Much of the finest poetry written today is published by small presses and seen by no more than a few hundred readers. That American poetry has historically found the sources of its greatest strengths in the self-published (Whitman, Charles Reznikoff) and the obscurely published (early Pound, early Williams, Olson) is an old story.
Is the situation that Auster describes any different for music? No. But what’s certainly dissimilar about the situation is that there is no poetry “industry” per se, as there is a giant music industry. Outside of, say, Hallmark poesy or Oprah shilling the papery pennings of Maya Angelou, poets pretty much spend their time toiling in relative obscurity vis-à-vis the rest of the writing world (including those who write third-class postage copy and blogger websites). The bolder may show up on stages for a slam. Unquestionably, there are more “poets” per capita than any other category of artist—or at least there are people of people who perceive themselves as such. Be that as it may, those who may really matter probably fall below the perceptions of even people who are interested in the genre.
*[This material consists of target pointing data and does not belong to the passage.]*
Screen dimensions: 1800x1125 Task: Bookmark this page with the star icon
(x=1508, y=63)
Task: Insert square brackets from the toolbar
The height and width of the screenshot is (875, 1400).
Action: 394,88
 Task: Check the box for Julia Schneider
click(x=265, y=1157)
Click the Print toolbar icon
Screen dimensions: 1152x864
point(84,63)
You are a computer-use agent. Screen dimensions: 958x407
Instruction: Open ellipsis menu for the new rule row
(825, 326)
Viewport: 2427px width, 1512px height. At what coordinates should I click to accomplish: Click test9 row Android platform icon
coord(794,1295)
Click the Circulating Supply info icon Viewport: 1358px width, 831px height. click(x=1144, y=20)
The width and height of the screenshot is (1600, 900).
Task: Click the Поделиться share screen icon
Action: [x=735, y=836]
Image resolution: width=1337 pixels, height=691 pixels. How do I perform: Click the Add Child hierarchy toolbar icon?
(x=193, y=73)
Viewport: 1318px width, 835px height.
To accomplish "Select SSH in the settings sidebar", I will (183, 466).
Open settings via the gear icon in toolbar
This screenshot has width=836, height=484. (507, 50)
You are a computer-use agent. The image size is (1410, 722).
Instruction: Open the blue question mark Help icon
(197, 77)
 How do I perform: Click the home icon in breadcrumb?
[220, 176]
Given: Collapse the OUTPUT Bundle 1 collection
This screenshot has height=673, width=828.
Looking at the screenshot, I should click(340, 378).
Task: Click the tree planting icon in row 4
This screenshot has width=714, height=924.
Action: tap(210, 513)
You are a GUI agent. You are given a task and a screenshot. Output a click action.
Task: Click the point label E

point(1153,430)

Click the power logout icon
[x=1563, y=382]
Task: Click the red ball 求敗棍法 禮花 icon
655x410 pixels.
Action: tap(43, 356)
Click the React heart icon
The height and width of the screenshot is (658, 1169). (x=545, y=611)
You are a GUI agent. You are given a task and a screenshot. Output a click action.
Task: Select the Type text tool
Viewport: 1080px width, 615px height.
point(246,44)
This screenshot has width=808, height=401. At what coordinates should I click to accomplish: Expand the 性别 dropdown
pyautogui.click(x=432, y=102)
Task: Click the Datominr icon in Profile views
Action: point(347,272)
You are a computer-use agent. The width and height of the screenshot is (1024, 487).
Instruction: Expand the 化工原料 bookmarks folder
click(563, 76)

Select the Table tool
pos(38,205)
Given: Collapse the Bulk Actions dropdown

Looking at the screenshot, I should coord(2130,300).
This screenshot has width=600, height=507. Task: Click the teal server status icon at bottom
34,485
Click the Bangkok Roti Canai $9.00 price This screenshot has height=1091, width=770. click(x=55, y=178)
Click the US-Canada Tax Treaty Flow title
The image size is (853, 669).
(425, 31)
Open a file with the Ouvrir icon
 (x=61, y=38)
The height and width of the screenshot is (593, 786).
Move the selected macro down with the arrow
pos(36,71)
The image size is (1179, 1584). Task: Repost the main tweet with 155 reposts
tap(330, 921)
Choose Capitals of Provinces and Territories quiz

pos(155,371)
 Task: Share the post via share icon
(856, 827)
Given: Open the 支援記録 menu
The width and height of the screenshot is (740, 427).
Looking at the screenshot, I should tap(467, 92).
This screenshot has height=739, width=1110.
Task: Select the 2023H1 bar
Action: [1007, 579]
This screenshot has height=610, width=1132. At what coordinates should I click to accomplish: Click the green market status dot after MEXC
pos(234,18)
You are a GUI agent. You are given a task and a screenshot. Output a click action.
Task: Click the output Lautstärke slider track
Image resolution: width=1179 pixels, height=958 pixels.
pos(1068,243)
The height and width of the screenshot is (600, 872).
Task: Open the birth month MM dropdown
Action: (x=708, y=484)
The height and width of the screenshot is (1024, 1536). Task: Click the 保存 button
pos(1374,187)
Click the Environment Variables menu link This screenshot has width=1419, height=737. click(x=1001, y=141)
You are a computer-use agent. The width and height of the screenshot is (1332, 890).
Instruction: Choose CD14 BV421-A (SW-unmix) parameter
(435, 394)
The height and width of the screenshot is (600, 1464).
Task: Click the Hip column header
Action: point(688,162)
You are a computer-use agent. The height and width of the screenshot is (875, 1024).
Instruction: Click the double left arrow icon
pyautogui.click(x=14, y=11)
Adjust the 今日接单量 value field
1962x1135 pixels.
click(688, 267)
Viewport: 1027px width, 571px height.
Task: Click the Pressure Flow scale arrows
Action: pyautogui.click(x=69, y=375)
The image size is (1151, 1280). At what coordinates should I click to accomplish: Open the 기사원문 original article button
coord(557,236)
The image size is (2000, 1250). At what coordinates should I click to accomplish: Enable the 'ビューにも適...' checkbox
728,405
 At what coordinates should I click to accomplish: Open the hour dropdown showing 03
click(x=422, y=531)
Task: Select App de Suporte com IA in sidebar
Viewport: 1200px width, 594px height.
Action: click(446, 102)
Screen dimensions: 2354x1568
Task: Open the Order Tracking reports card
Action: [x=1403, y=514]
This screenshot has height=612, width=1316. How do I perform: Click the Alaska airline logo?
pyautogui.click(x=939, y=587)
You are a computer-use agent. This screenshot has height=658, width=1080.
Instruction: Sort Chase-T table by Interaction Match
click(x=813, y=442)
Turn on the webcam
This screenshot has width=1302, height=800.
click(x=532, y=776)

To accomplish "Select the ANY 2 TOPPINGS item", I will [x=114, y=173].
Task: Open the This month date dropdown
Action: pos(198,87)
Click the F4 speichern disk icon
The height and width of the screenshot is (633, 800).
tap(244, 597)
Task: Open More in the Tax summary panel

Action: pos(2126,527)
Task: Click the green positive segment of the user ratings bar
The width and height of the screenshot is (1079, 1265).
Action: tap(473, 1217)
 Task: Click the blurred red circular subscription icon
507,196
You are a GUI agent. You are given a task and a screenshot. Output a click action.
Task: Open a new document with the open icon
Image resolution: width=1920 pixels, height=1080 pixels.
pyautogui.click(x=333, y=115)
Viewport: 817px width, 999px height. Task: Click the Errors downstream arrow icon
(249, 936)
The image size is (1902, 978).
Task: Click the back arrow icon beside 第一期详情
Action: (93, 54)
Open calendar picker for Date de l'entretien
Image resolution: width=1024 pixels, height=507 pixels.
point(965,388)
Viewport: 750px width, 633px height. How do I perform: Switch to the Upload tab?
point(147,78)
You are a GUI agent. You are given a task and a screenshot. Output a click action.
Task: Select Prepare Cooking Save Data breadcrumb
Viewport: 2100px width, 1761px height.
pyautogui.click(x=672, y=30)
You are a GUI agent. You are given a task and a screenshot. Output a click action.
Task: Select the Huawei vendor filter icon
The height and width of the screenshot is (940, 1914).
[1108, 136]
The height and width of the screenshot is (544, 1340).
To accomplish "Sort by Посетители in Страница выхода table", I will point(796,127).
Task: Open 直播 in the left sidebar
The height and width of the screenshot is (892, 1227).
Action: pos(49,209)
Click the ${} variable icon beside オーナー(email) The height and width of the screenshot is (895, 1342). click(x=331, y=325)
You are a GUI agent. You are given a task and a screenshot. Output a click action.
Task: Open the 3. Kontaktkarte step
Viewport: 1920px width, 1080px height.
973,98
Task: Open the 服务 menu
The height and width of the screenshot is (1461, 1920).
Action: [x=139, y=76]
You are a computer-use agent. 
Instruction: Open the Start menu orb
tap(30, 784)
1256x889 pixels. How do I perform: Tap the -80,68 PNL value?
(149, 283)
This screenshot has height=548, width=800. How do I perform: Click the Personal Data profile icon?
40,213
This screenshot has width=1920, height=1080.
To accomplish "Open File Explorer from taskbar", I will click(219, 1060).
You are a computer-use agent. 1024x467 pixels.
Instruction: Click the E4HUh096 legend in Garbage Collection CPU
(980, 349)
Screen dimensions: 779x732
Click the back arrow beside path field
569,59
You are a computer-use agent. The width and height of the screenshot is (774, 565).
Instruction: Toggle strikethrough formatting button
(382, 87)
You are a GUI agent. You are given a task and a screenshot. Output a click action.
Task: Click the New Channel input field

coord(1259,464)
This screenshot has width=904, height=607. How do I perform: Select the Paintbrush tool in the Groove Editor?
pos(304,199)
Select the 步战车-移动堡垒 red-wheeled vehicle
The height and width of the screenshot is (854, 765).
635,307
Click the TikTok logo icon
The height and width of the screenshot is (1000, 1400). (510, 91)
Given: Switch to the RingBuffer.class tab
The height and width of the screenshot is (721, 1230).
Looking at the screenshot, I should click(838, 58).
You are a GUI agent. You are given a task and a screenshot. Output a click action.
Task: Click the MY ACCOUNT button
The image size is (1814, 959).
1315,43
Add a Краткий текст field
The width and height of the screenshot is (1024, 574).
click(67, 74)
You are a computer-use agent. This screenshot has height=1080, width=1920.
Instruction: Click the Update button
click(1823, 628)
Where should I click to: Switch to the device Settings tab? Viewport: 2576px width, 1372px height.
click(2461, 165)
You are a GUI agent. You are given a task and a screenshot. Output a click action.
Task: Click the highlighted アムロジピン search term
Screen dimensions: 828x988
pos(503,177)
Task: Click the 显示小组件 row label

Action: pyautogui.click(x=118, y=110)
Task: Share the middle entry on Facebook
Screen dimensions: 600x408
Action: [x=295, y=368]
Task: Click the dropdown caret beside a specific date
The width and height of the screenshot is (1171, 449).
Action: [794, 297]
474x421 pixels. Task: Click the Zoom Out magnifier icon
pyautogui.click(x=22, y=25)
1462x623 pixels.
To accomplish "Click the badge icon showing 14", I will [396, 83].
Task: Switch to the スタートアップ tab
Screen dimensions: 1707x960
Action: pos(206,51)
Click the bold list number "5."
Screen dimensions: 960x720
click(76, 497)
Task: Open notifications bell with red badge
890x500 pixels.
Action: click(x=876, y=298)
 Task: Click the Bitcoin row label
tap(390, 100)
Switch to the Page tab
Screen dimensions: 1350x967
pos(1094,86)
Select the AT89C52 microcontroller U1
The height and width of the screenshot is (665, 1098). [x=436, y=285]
While self-publishing is generally perceived as being somehow less legitimate than having a commercial house doing the heavy lifting of tomes, without it, there would be every greater invisibility: poets would form a samizdat-based community.
But what about musicians? During the recent Rock and Roll Hall of Fame induction ceremonies as edited for viewing on VH1, there was a lot of talk—especially as related to the Clash—about “garage bands.” Many, if not the vast percentage, of bands that fall under that rubric never emerge from the space next to the old beater that stands ready to schlep amps, cords, stands, and other ephemera.
Some bands have taken the route of establishing their own labels, which is a variant of self-publishing. The issue, of course, is that of distribution. It tends to be more limited than the amount of talent found in the vast majority of chart-toppers. There is the opportunity of putting up MP3 files on sites (like this), but once again, the issue is one of comparative limited visibility.
Thomas Grey once speculated on a cemetery and thought, “Some mute inglorious Milton here may rest.” In other words, there was someone who didn’t manage to get his or her poetry out in the broader world. The same can be wondered about musicians, not those who have died unheralded (although there are those, no doubt), but those who continue to play, unheard.